- Citizenship: Afghanistan
- Occupation: Drama writer
- Known for: Poetry and short stories

= Pir Mohammad Karwan =

Pir Mohammad Karwan (پیر محمد کاروان) is a prominent and contemporary poet writing in the Pashto language.

==Academic life==
Karwan has published four collections of poetry and two collections of short stories.

Poetry books:
- La Mashama Tar Mashama - له ماښامه تر ماښامه
- Chinar Khabari Kawee - چنار خبرې کوي
- Da Shapiray Warghawai - د ښاپېرۍ ورغوی
- Zarzari Wazare - زرزري وزرې

Short stories:
- La Nargisa Tar Nargisa - له نرګسه تر نرګسه
- Ghrah Ta Rawan Saray - غره ته روان سړی

==Work life==
Currently, Karwan works with BBC's Afghan education drama project as a drama writer.

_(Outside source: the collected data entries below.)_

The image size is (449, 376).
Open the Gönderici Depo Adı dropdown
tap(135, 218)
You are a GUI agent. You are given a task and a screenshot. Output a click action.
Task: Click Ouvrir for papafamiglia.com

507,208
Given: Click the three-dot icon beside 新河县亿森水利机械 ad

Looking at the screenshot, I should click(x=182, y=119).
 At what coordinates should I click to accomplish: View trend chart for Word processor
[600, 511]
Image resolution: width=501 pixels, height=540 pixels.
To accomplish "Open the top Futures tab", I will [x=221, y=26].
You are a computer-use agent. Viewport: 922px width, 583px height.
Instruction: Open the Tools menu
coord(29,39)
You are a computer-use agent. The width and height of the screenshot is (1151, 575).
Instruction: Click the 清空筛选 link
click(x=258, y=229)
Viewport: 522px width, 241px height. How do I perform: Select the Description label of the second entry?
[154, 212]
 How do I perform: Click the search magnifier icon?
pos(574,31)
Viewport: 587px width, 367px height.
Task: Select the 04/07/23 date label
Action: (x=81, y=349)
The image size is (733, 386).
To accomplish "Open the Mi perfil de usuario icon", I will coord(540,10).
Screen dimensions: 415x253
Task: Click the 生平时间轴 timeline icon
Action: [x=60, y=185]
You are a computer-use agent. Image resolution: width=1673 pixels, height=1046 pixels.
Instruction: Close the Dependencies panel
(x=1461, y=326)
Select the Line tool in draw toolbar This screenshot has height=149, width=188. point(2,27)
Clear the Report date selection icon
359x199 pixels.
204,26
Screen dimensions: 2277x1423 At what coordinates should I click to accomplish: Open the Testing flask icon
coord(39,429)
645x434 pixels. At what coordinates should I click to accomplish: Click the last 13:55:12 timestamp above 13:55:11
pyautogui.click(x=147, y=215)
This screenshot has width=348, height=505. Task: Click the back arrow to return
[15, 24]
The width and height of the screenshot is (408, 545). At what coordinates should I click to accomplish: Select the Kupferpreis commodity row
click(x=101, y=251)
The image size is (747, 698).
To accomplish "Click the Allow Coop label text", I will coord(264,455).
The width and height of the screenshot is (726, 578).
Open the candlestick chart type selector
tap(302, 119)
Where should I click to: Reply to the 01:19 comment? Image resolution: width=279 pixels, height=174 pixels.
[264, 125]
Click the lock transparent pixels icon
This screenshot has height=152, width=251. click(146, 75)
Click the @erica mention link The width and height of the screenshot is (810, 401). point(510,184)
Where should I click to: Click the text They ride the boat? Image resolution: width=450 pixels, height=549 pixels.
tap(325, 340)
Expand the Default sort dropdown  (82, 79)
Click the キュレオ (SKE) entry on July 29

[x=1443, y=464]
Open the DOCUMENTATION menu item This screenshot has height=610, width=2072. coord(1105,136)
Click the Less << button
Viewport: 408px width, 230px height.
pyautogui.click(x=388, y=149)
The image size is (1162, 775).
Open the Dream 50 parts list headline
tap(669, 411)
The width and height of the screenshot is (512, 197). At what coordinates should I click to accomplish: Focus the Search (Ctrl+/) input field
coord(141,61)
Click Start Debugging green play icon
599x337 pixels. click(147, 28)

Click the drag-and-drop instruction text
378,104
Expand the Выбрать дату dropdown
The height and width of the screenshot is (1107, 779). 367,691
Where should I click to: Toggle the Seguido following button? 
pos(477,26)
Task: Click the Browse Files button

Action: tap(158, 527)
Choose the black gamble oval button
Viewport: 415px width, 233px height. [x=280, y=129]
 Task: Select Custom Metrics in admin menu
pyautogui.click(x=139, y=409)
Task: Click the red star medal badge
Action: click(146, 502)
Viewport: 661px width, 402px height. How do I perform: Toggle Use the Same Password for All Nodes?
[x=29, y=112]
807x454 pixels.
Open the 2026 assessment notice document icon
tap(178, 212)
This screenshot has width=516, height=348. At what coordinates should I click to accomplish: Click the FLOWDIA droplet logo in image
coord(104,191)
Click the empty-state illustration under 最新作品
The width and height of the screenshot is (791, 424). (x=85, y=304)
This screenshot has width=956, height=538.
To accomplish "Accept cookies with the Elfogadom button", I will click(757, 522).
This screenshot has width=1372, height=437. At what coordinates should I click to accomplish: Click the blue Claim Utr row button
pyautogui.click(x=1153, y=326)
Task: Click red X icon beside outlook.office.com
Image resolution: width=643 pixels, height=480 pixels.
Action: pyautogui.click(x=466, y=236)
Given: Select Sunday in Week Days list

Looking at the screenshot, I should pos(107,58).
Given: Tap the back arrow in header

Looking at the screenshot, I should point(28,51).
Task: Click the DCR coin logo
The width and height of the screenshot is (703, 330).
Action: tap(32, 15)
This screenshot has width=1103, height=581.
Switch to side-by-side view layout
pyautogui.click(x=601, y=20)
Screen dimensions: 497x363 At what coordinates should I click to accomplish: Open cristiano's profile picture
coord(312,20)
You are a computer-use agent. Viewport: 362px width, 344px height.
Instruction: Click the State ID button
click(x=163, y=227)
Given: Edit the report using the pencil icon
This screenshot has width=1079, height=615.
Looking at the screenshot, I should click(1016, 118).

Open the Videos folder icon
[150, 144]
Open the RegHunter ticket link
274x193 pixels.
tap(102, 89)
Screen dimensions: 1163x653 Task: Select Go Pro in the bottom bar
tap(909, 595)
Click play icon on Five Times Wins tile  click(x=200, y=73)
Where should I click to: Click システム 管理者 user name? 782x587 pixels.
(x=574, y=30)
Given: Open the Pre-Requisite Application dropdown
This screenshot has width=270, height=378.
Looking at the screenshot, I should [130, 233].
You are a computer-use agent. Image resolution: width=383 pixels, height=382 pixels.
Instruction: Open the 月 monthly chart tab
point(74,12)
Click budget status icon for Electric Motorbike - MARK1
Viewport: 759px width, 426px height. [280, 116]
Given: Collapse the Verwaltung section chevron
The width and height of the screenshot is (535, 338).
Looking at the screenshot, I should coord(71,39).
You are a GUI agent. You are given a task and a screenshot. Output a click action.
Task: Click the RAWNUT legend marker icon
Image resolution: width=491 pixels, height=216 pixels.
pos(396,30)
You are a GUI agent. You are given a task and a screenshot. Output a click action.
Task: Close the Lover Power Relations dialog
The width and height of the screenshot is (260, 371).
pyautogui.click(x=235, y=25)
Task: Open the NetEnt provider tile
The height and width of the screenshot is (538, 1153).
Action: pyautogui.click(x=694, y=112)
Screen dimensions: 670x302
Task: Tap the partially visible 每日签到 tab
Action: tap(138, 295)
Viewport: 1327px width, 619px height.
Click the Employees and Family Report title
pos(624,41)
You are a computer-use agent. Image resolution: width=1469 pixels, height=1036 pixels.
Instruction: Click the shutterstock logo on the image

Karwan is one of the founding father of the Afghan Literary Movement, aimed at nurturing new generation of Afghan poets. The movement was founded in the late 1980s by the then refugee Afghan poets, Siddique Pasarly, Nisar Haris, Mustafa Salik and Pir Muhammad Karwan in Peshawar city. This non-profit movement has given birth to many inspiring poets and writers in this war-torn country. Currently the movement is operating from the Cinema Pamir building in Kabul. The movement has a principle stand not to accept any donations, funds etc. in a bid to secure its independence.

== Translation ==
His poem Flower and Man has been translated into English by the Poetry Translation Centre.